▶ _EXERCISE REQUIREMENTS_: Give back the data below word for word. Any image in it should be left out.

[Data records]
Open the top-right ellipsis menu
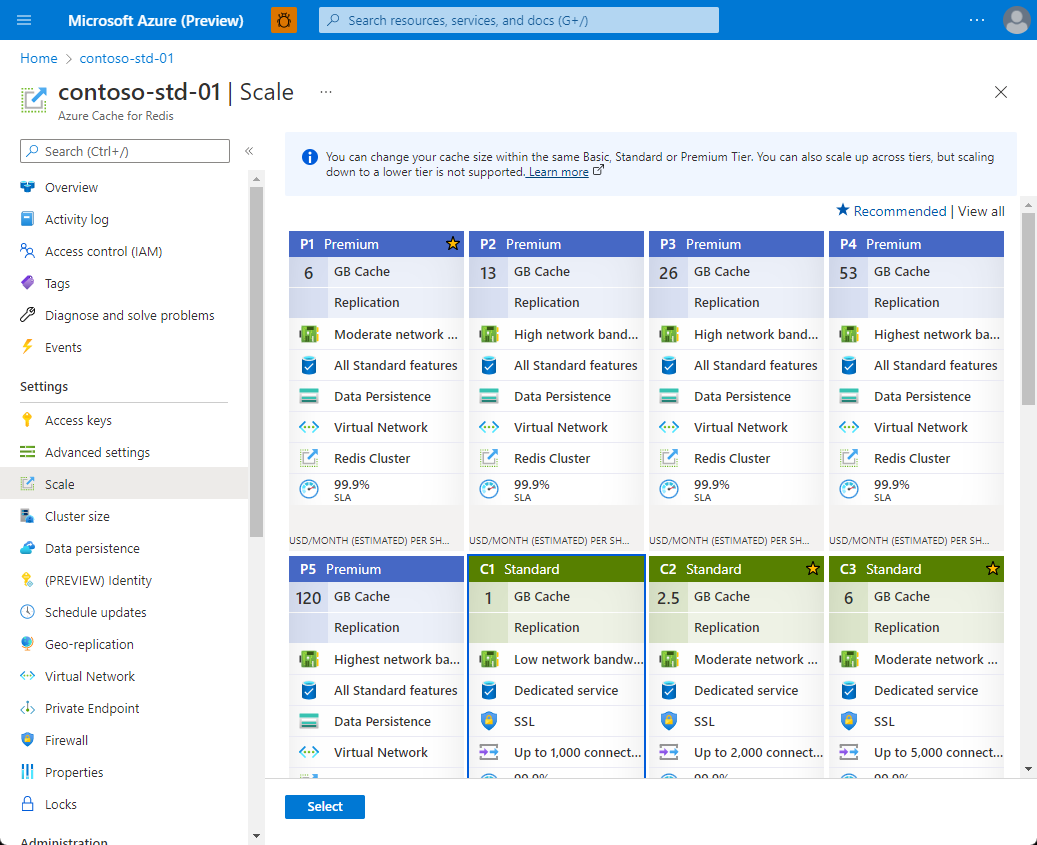Viewport: 1037px width, 845px height. coord(977,20)
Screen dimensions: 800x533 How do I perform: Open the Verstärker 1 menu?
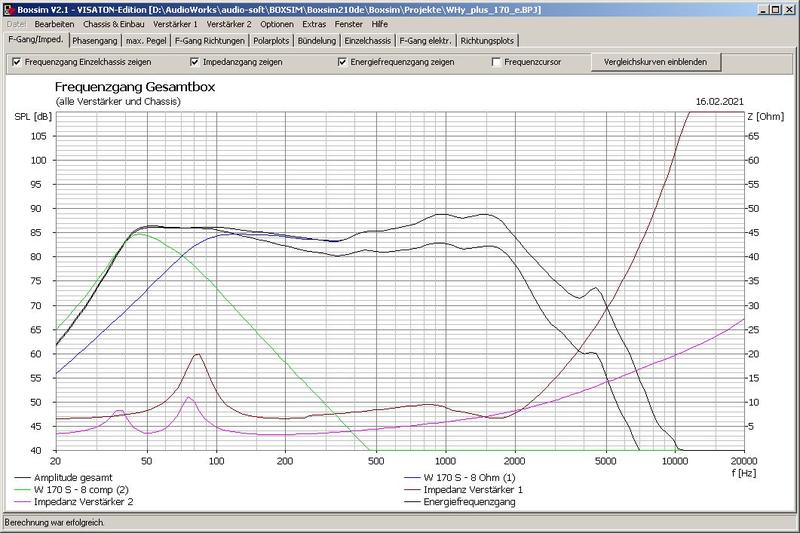pyautogui.click(x=175, y=23)
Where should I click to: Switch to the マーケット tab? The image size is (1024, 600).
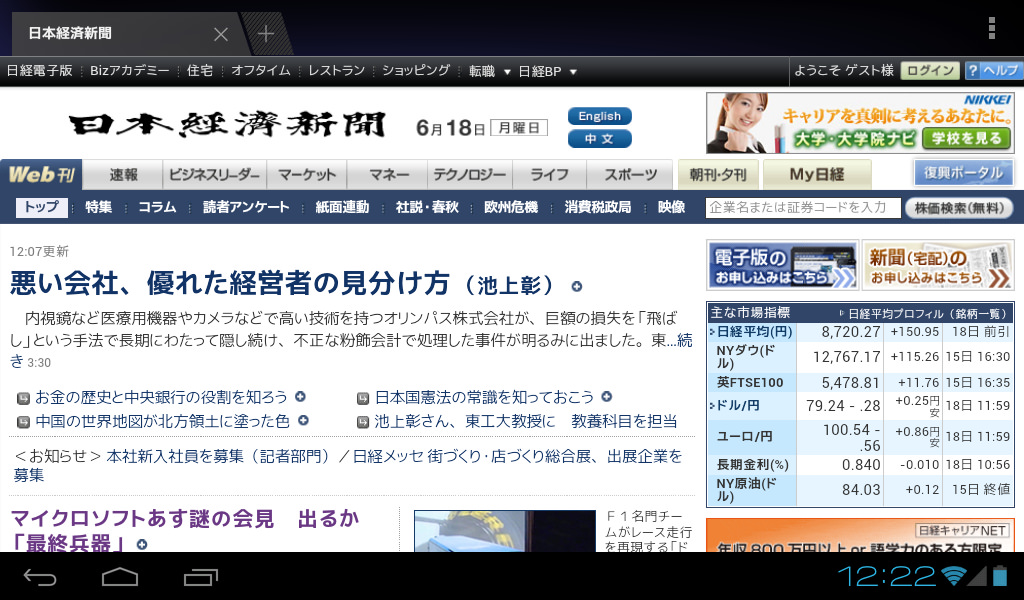[307, 174]
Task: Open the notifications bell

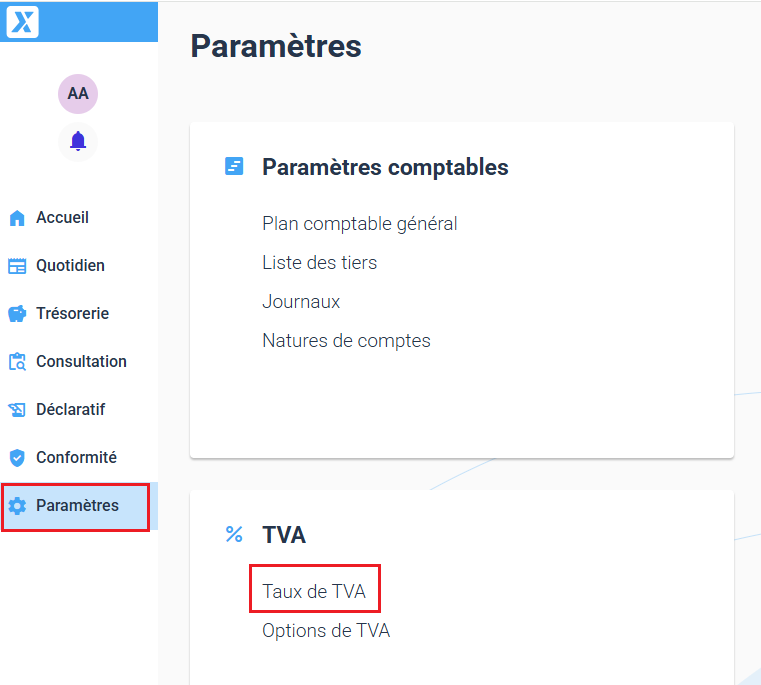Action: [78, 141]
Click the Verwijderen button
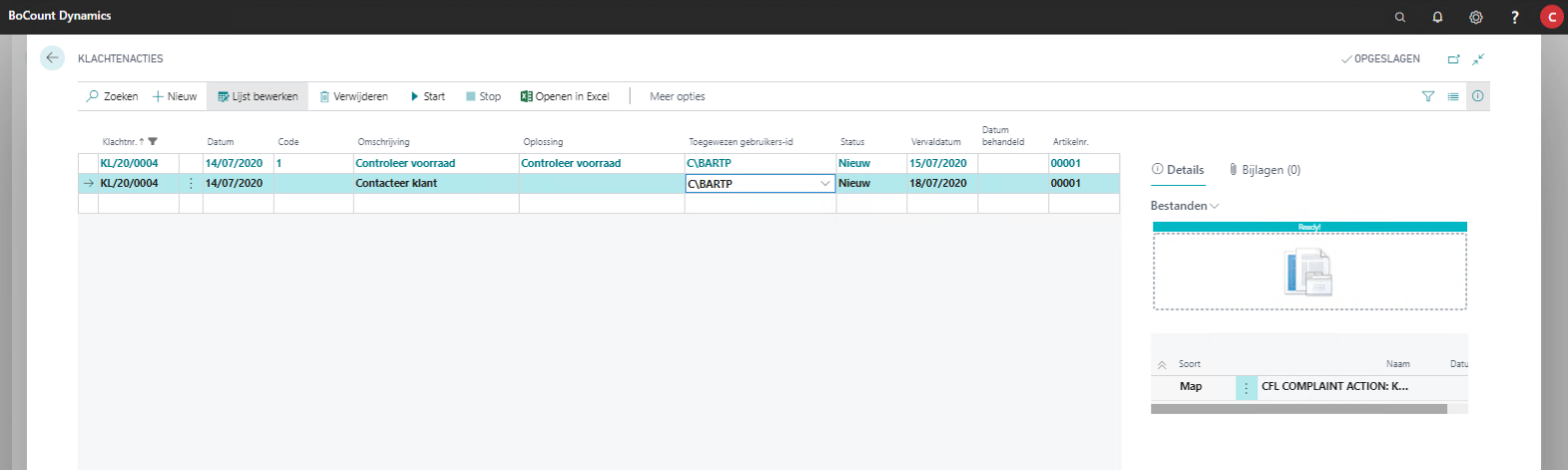The height and width of the screenshot is (470, 1568). pos(353,97)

▶ _OUTPUT_:
Open the top-right ellipsis menu
Viewport: 1037px width, 845px height. coord(977,20)
Screen dimensions: 800x533 How do I perform: Open the Verstärker 1 menu?
pyautogui.click(x=175, y=23)
Where should I click to: Switch to the マーケット tab? The image size is (1024, 600).
[307, 174]
Task: Open the notifications bell

Action: [78, 141]
Click the Verwijderen button
The height and width of the screenshot is (470, 1568). pos(353,97)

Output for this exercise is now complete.